• _DESCRIPTION OF THE TASK_: Each line of the material below that holds the word "Visit" needs to be copied.

• _DATA FOR THE TASK_:
########

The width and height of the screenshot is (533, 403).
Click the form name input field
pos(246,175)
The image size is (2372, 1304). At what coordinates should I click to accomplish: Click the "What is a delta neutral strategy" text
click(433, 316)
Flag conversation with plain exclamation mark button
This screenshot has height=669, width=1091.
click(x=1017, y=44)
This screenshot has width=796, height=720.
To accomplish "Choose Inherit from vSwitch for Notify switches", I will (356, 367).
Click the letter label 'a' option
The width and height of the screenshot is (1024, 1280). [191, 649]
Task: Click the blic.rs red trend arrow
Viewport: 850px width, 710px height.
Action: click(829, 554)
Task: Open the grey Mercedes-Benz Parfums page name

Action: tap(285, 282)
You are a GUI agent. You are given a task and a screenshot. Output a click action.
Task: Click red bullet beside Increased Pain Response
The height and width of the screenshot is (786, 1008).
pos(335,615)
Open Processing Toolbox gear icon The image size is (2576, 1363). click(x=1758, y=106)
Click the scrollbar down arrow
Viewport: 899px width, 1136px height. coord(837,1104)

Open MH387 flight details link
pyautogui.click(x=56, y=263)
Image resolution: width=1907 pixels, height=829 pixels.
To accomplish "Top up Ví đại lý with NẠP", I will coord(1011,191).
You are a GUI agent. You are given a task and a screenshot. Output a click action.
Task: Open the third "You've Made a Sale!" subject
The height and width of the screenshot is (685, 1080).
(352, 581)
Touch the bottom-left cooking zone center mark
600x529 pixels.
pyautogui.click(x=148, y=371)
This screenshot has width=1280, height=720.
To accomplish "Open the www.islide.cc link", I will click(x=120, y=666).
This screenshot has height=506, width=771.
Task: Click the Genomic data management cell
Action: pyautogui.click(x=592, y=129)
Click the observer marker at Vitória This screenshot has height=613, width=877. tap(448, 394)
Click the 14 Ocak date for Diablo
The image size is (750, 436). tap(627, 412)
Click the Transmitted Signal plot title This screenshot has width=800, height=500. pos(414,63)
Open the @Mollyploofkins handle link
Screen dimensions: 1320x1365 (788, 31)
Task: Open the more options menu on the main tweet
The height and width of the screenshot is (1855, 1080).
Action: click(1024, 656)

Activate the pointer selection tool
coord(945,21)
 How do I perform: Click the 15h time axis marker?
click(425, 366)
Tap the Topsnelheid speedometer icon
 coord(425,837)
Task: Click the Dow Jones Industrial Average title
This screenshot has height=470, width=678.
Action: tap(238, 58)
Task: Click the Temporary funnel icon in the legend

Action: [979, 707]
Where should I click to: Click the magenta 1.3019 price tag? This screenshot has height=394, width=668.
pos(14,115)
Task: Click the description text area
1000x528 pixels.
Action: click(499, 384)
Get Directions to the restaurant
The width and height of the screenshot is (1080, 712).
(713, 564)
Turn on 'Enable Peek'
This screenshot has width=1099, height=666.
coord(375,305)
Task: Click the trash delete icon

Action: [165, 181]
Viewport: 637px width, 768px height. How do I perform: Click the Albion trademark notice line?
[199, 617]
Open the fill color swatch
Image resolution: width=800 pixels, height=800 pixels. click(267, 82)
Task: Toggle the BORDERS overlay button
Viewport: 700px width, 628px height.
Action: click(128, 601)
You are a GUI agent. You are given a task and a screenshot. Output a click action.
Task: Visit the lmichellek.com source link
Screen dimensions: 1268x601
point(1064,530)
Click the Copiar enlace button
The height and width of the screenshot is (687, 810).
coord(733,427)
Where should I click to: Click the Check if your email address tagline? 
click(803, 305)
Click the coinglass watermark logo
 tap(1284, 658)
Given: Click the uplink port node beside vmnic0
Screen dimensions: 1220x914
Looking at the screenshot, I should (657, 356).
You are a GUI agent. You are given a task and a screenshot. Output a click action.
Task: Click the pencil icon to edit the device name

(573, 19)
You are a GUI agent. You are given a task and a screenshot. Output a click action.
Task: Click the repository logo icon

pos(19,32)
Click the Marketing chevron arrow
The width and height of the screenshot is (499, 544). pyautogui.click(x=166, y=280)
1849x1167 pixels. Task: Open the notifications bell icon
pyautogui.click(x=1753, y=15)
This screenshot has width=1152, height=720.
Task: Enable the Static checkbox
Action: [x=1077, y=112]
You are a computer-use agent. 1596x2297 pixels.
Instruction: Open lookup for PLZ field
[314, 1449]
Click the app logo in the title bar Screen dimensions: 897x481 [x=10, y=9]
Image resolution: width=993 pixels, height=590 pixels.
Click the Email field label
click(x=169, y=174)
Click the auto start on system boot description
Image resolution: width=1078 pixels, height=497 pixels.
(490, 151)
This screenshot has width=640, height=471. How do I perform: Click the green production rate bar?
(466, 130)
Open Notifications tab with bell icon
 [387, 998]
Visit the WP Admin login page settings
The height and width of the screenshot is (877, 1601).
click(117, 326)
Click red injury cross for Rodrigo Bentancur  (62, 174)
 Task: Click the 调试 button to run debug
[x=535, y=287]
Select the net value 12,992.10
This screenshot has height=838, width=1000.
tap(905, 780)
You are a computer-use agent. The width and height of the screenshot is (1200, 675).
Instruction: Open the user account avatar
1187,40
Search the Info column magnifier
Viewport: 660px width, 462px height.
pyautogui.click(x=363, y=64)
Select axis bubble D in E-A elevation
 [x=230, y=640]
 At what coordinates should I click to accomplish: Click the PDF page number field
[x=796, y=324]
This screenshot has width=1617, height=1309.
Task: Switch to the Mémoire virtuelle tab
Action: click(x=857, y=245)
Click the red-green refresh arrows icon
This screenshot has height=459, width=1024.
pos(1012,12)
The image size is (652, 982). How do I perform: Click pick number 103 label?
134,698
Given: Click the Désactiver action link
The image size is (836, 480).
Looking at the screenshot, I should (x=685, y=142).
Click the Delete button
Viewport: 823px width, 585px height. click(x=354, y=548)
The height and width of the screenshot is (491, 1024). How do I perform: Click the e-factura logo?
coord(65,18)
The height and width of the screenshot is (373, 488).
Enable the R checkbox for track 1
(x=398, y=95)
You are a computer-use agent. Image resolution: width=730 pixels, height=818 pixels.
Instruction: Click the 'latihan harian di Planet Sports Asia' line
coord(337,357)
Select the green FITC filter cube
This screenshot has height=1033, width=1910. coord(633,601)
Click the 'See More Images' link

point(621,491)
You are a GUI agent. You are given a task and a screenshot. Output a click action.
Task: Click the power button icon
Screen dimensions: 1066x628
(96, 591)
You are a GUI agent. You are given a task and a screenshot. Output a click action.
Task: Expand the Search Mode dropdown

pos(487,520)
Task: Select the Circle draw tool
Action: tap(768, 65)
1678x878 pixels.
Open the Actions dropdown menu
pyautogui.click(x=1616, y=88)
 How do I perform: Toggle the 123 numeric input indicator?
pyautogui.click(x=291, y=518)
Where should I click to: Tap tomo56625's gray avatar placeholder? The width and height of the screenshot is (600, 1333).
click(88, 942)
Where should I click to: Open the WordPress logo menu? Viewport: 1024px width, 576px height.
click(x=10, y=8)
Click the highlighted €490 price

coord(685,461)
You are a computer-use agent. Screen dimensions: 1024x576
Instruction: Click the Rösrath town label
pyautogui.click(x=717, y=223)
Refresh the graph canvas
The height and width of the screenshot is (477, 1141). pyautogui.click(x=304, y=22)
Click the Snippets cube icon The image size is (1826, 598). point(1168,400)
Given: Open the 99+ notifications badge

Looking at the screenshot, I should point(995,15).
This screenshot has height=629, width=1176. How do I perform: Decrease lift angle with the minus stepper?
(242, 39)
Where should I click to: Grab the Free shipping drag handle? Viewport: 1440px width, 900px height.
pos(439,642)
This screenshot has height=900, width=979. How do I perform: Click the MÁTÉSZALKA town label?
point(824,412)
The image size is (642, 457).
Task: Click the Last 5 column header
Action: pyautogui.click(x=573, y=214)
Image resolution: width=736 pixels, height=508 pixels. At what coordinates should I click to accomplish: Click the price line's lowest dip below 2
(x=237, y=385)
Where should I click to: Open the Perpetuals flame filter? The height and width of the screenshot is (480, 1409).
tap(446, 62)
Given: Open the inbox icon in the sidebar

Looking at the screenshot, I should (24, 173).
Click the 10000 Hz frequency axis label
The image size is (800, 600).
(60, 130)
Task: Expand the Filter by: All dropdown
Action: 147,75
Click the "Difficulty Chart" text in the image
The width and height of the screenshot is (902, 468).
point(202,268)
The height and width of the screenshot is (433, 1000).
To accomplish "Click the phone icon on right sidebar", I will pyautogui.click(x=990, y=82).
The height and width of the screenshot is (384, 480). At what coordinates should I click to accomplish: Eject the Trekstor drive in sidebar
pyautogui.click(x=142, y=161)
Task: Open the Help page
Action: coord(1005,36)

########

• _OUTPUT OF THE TASK_:
Task: Visit the lmichellek.com source link
Visit the WP Admin login page settings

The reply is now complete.